Van Loon said nutrient runoff from farms greatly contributes to the algae bloom in Lake Erie.
“The more farmers from here to Indiana that put on cover crops, the more we can start making a dent in the runoff that goes into Lake Erie,” he said. “If each person does the responsible thing, it will help reduce some of the algae problem.”
Van Loon said he was notified two weeks ago the state will reimburse $25 an acre up to 50 acres for farmers in the Lake Erie watershed who choose to use cover crops.
Farmers spread the additional crop on their fields in the fall and don’t usually harvest them in the spring, he said. The cover crops most often used to reduce runoff and erosion are ryegrass, cereal rye, oats or crimson clover. He said they also improve soil health and act as a weed suppressant.

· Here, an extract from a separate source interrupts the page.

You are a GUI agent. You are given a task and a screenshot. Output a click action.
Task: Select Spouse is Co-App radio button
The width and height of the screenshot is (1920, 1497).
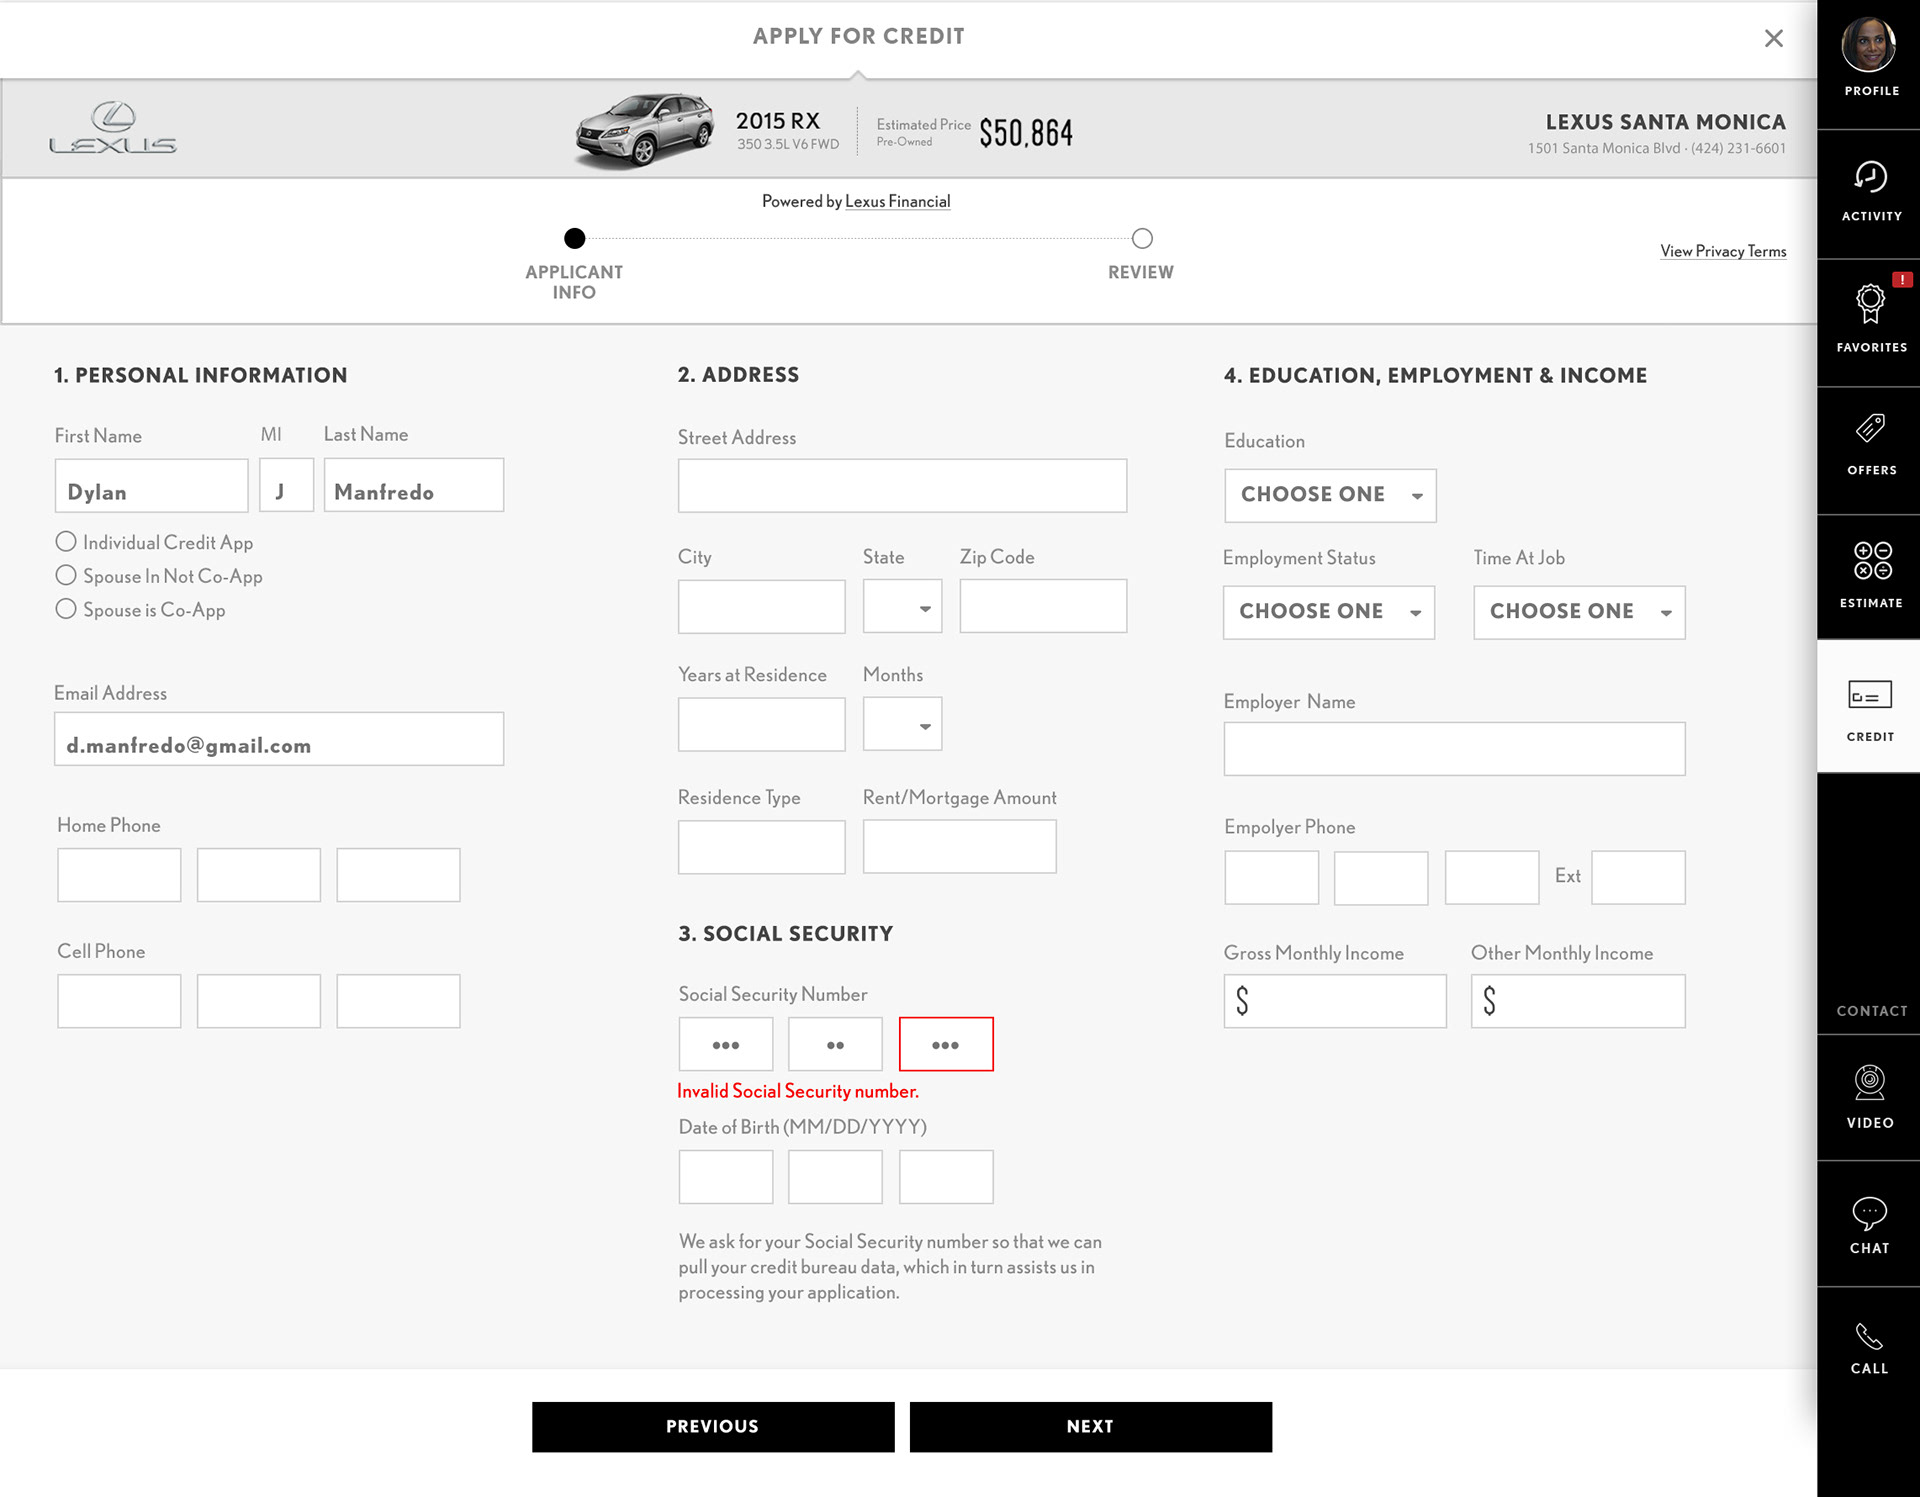point(66,609)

“We’re scratching the surface and just getting started with this,” Van Loon said. “In the future, I think we’ll see more farmers using cover crop.”
The state also is reimbursing farmers who purchase a controlled drainage structure, which allows water to back up in drainage tiles that farmers use in their fields, thus reducing the amount of nutrient runoff. The structures cost about $1,500 and farmers in Medina County can apply to be reimbursed for just under 100 percent of the cost.
Van Loon said the district will have a public seminar about the drainage structures this winter and will contact 90 farmers in Medina County who would potentially be interested.
The deadline for farmers to fill out an application at the Medina Soil and Water Conservation District Office, 6090 Wedgewood Road, for the cover crop reimbursement is Oct. 15. The deadline for the drainage structure reimbursement is March 15.
Van Loon said the reimbursements could become an annual program if the algae problem in Lake Erie continues.
“As long as Lake Erie is having issues, I would suspect there will be opportunities for this kind of funding for farmers in the Lake Erie watershed,” he said.